Great response, John. But I have a couple of questions.
Assuming you want a single mold per batch and assuming you are talking a pressed cheese,
Wait, you can split batches up into multiple molds? Would that be much easier rather than trying to fit it all into one?
And I thought that the only cheese that required a mold was a pressed cheese. Are there other cheese out there that arent pressed that require a mold also?
You dont mind further elaborating on this, do you?
Personally I like the commercial Kadova Brand Gouda shaped mold's as get nice whey drainage, no cheesecloth and no lines, nice shape, and easy to clean up. They are expensive but should last forever. They are available through a variety of webstores depending where you are.

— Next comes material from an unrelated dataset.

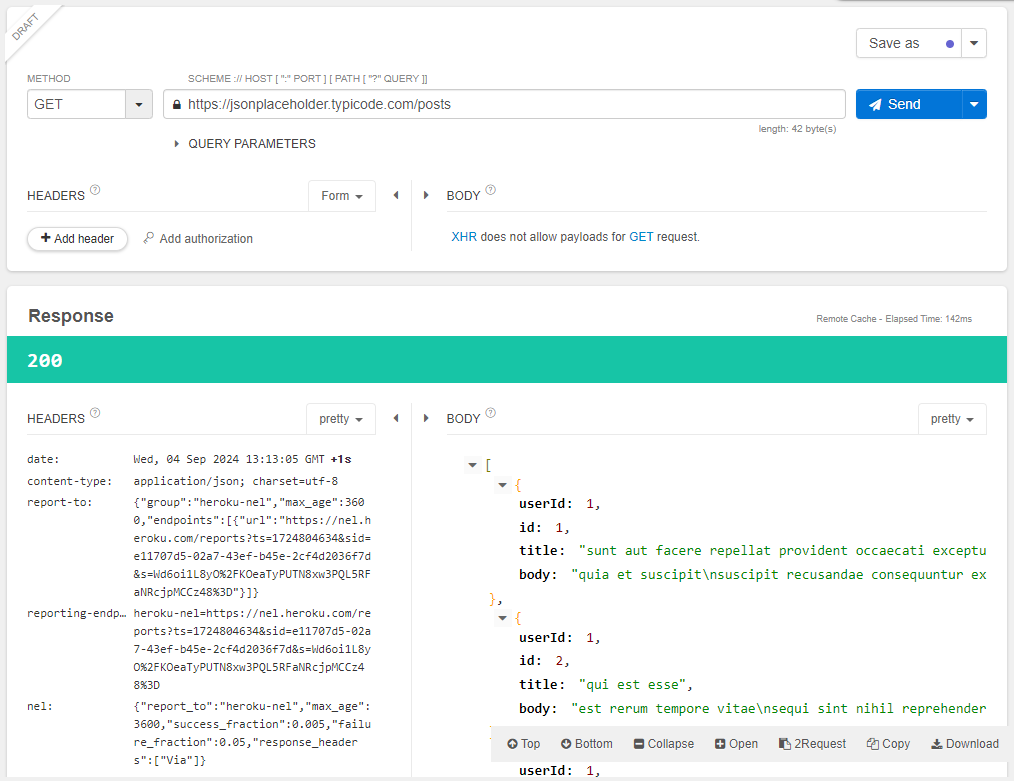Open the HEADERS help tooltip icon
Viewport: 1014px width, 781px height.
[94, 190]
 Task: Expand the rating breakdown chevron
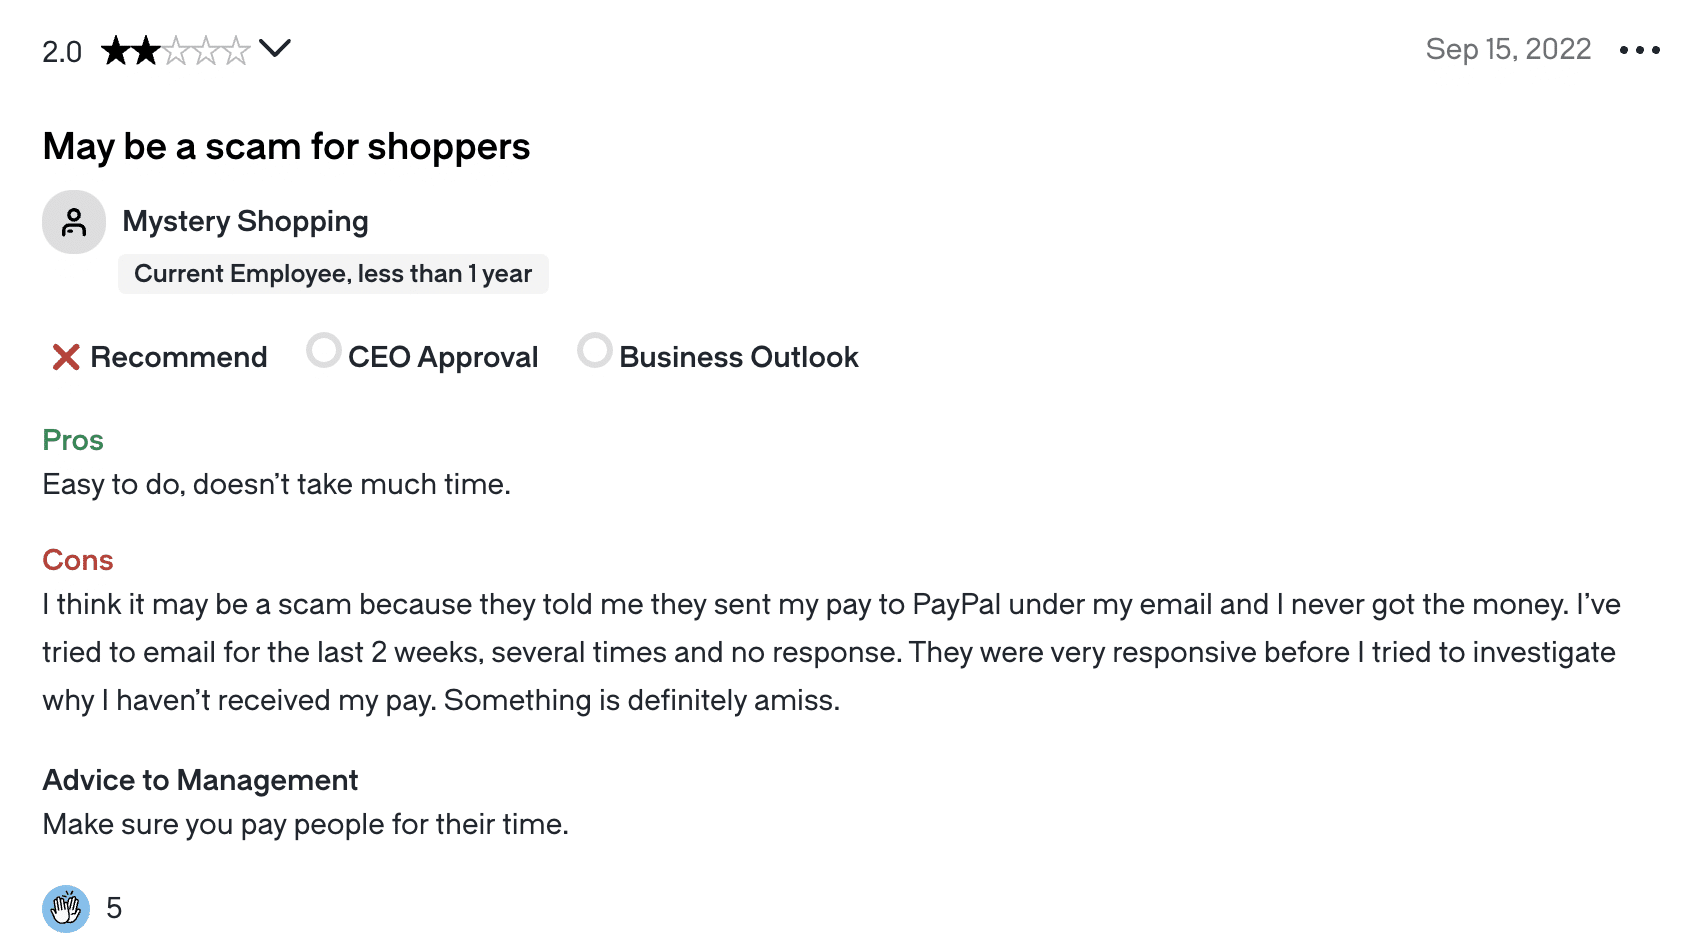point(275,48)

Okay, and this is the part that also confuses me about molds. How do you know which particular cheese to match up to which mold? I'm confused as for what the Kadova Moulds can be used for. I take it from the name that Kadova can only press Gouda or Gouda-esque style cheeses.
But When I go to this site:
http://glengarrycheesemaking.on.ca/wax.htmIt lists like 14 other Italian and French cheese molds, that seem as if they need to be bought also. Yet they never specify for which cheese, why and what reason.
I mean-- I am willing to shell out the money, but I am pretty sure buying over 36 cheese molds is just over-kill, when I'm sure some cheese can be duplicated in the same moulds as a few others in substitution.
All I just need to know is which mold goes with which cheese and whether French, Dutch, or Italian molds are the way to go.
But I DO certainly understand from the site that apparently the French ones are for soft and semi-soft cheese and the Kadova ones are for the hard ones. But the Italian has no description of which its for at all.
And I dont mind the cheesecloth, the lines, or none of that stuff. So the inexpensive ones that do that I dont mind.